Now, calculate the second derivative:

\begin{align*} h &= \frac{d^2 J}{d \hat{y}^2} \\ &= \frac{d g}{d \hat{y}} \\ &= \frac{e^{\hat{y}}}{1 + e^{\hat{y}}} \frac{1}{1 + e^{\hat{y}}} \\ &= p (1 - p) \end{align*}

### Tree quality score intuition

The tree quality score for binary classification can be expressed as:

$\tilde{\mathcal{L}}^{(t)} = - \frac{1}{2} \sum_{j=1}^T \frac{(\sum_{i \in I_j} (p_i^{t-1} - y_i))^2} {\sum_{i \in I_j} p_i^{t-1} (1 - p_i^{t-1}) + \lambda} + \gamma T$

When the algorithm is evaluating ways to split a parent node into two child nodes, it will choose the split that minimizes the above expression.
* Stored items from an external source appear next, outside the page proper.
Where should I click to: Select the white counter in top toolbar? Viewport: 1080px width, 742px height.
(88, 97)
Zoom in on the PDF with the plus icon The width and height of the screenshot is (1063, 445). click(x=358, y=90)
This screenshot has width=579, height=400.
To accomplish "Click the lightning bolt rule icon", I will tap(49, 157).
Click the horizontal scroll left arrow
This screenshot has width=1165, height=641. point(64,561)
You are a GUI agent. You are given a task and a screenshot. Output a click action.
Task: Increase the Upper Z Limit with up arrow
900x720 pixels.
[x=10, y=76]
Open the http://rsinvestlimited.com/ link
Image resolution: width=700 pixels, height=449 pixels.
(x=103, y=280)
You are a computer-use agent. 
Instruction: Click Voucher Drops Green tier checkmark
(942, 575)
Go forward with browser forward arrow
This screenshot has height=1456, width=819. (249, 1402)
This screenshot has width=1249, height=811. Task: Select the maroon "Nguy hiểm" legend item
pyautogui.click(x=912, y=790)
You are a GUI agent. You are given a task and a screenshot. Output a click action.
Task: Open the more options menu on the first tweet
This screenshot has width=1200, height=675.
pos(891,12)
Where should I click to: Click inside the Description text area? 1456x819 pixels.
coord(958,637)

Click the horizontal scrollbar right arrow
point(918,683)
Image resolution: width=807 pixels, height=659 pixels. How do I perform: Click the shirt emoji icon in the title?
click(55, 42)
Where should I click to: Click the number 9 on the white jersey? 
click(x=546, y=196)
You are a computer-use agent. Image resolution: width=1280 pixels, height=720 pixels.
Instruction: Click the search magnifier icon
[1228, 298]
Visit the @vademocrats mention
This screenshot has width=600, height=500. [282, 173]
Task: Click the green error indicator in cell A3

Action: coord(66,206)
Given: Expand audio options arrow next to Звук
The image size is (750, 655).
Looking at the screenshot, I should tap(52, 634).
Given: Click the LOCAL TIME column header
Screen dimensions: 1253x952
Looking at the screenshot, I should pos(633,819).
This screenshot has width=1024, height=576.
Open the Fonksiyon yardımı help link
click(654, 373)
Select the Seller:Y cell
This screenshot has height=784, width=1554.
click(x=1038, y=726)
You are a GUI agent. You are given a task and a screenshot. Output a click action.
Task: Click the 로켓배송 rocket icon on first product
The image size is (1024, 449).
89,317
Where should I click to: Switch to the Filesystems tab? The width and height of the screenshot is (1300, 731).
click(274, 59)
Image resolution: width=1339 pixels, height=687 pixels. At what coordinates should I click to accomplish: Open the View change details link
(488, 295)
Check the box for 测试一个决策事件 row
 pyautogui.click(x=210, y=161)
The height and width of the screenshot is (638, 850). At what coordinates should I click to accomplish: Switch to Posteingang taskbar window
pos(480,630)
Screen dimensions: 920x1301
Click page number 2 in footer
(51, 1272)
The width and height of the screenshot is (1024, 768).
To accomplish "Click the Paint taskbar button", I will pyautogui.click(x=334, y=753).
That is, maximizing the numerator and minimizing the denominator

It will want to define the split such that the numerator (gradient) term $$(\sum_{i \in I_j} (p_i^{t-1} - y_i))^2$$ is maximized for a child node (technically, maximizing the sum of this term for both children). Given that the $$p_i$$’s are all somewhere $$\in [0, 1]$$, this term is maximized when all instances in a node are of the same class (i.e., all $$y_i = 1$$ or all $$y_i = 0$$). This makes intuitive sense because we know a decision tree should be built in such a way that leaf nodes become more and more pure.

#### Hessian intuition

Similarly, to minimize the denominator (Hessian), all $$p_i^{t-1}$$’s should be very near $$0$$ or $$1$$ (the max of this function is at $$p_i^{t-1} = 0.5$$). Such extreme instance probabilities can be considered “mature” since the previous iteration of the model was quite certain of its predictions. The instance-level Hessians are also sometimes viewed as “weights” – if the model is already quite certain of its prediction for a particular instance, that instance should not be given as much consideration for the remaining training iterations. If the model is already certain about a set of instances, the algorithm has no problem with blowing up the logits even further to minimize the loss. This behavior can lead to overfitting, however. The lambda $$\lambda$$ term in the denominator is usually set to $$1$$ prevents the term from exploding to a very large number (nearing infinity), and the xgboost package also supplies a min_child_weight hyperparameter that limits splitting to nodes that have a hessian sum greater than the specified value.

## Optimal leaf score intuition

The optimal leaf score for leaf $$j$$ in the binary classification setting can now be expressed as:

$w_j^* = - \frac{\sum_{i \in I_j} (p_i^{t-1} - y_i)} {\sum_{i \in I_j} p_i^{t-1} (1 - p_i^{t-1}) + \lambda}$

Remember that $$w_j^*$$ is a logit $$\in (-\inf, \inf)$$, not a probability.

The numerator (gradient) is basically saying to set the score to the average residual of the previous model’s predictions on that set of instances, which makes intuitive sense.

The denominator (hessian) is saying to blow this score up if the previous model was already certain about these instances, or step a little more carefully if it was uncertain.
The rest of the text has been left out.